Come per Il discorso del Re, anche ne Le Misérables, il cammino di un uomo va di pari passo con quello di una nazione, e sui suoi lineamenti scavati dall'interno si riflettono le pieghe della Storia. Musical d'altri tempi, non c'è che dire, ma per la quarta opera del regista britannico si può quasi osare la definizione di melodramma filmico, tanto riesce a trasfondere i raffinati stilemi del primo medium (l'opera lirica) nella complessa articolazione espressiva del secondo (il musical cinematografico). La resa complessiva, coerentemente radicata nel romanzo di Victor Hugo e ispirata alla grande pittura del primo Ottocento (David, Goya, Delocroix), è in sé sublime tripudio di arte e tributo allo spirito, dell'individuo così come del collettivo, di un'epoca così come di ogni epoca.
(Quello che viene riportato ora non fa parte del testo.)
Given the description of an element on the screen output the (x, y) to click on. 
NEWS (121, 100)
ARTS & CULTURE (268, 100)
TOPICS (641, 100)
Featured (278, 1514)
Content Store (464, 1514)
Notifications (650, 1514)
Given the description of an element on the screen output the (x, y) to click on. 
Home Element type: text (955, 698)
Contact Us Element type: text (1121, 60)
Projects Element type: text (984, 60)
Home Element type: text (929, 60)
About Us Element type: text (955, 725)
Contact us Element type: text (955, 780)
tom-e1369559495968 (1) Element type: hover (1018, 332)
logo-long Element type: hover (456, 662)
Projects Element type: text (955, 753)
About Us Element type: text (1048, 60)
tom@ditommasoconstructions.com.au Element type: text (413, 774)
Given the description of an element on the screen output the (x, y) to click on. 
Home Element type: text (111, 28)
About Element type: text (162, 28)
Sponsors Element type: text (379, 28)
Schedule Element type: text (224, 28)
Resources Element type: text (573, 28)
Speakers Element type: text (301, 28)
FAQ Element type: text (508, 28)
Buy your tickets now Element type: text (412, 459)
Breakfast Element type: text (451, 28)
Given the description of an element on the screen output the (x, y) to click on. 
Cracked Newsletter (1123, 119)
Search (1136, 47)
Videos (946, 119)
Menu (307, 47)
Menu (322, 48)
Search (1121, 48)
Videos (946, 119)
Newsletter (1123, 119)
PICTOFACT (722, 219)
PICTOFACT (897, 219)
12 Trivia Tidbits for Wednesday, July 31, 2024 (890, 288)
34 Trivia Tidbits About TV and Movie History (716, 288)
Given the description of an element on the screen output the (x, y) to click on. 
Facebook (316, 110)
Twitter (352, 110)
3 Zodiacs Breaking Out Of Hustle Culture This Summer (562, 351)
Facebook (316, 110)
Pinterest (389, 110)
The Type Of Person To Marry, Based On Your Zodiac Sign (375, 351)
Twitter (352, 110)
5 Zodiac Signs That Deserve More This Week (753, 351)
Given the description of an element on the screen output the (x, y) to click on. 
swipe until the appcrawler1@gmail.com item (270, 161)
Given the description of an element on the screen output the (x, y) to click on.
Tutto ha inizio a Toulon, nel cruciale 1815. Jean Valjean – prigioniero 24601 – dopo 19 anni di lavori forzati viene liberato grazie ad un'amnistia. A consegnargli il documento di rilascio è Javert, spietato agente ossessionato dalla legge, che giura all'ex-prigioniero eterna sorveglianza. La vita di Valjean passa da un inferno ad un altro, fatto di emarginazione e miseria, che irrancidisce ancora di più un carattere già profondamente indurito dalla prigionia. Un inaspettato gesto di perdono da parte del Cardinale Myriel di Digne (Colm Wilkinson), folgora improvvisamente il suo spirito, deviandone il destino verso un cammino di rettitudine e misericordia. Otto anni dopo, Jean, dopo aver violato la libertà vigilata, ha assunto una nuova identità come Signor Madeleine, benevolo proprietario di una fabbrica nonché sindaco della città di Montreuil-sur-Mer. Fra le sue dipendenti vi è Fantine (Anne Hathaway), ragazza madre che viene licenziata dal caposquadra perché restia alle sue avances e alla cui preghiera di aiuto Valjean non dà ascolto perché preoccupato dell'arrivo di Javert, nel frattempo divenuto ispettore di polizia. Fantine, gettata nel mezzo alla strada, si vede costretta a sottoporsi a progressive umiliazioni per racimolare il denaro necessario per mantenere la figlia Cosette, affidata ai Thénardier (Helena Bonham-Carter e Sacha Baron Cohen), una coppia di locandieri-furfanti che sfruttano la bambina mentre viziano la loro unica figlia Èponine. Jean si accorge della disgrazia solo quando Fantine è in fin di vita, e per espiare il senso di colpa le promette di prendersi cura di Cosette (Amanda Seyfried). Da quel momento la sua vita sarà indissolubilmente legata a lei, in fuga dal sempre più ossessivo Javert e fra i fuochi e le barricate dell'insurrezione di Parigi del '32.
Fin dalla monumentale sequenza d'apertura (“Look down”), Les Misérables proclama il suo carattere epico intriso di melodramma catalizzando la sua narrazione attorno allo scontro fra Valjean e Javert, emblemi di due contrapposte concezioni di giustizia. Per il secondo essa soggiace alla legge, unica espressione possibile della volontà divina e di cui lui stesso si sente paladino per vocazione (“Stars”). Per Jean, che di lì a poco verrà folgorato dalla fede, essa è l'ordine virtuoso che emana dalla pietas cristiana (“What have I done?”) e che dunque travalica i fallaci confini della legge (“Who am I?”) e a cui l'inaspettato sentimento dell'amore paterno dà senso supremo (“Suddenly”, scritta per il film).
Attorno a questo conflitto, che benché ammantato delle sua veste religiosa nondimeno racchiude in sé una più laica e universale dialettica esistenziale, ruotano le dinamiche di una nazione (“Do you hear the people sing?”) che è microcosmo storico dell'Occidente contemporaneo.
Amore, amicizia, destino, speranza, temi che scaturiscono potentemente in una narrazione che sintetizza con struggente armonia sequenze di maestosa potenza corale con momenti intimistici di rara delicatezza (su tutti “I dreamed a dream”), guidata dalla mano sicura di un regista consapevole che nel cinema spesso si realizzano capolavori. E Les Misérables ne è prova fra le più fulgide degli ultimi anni.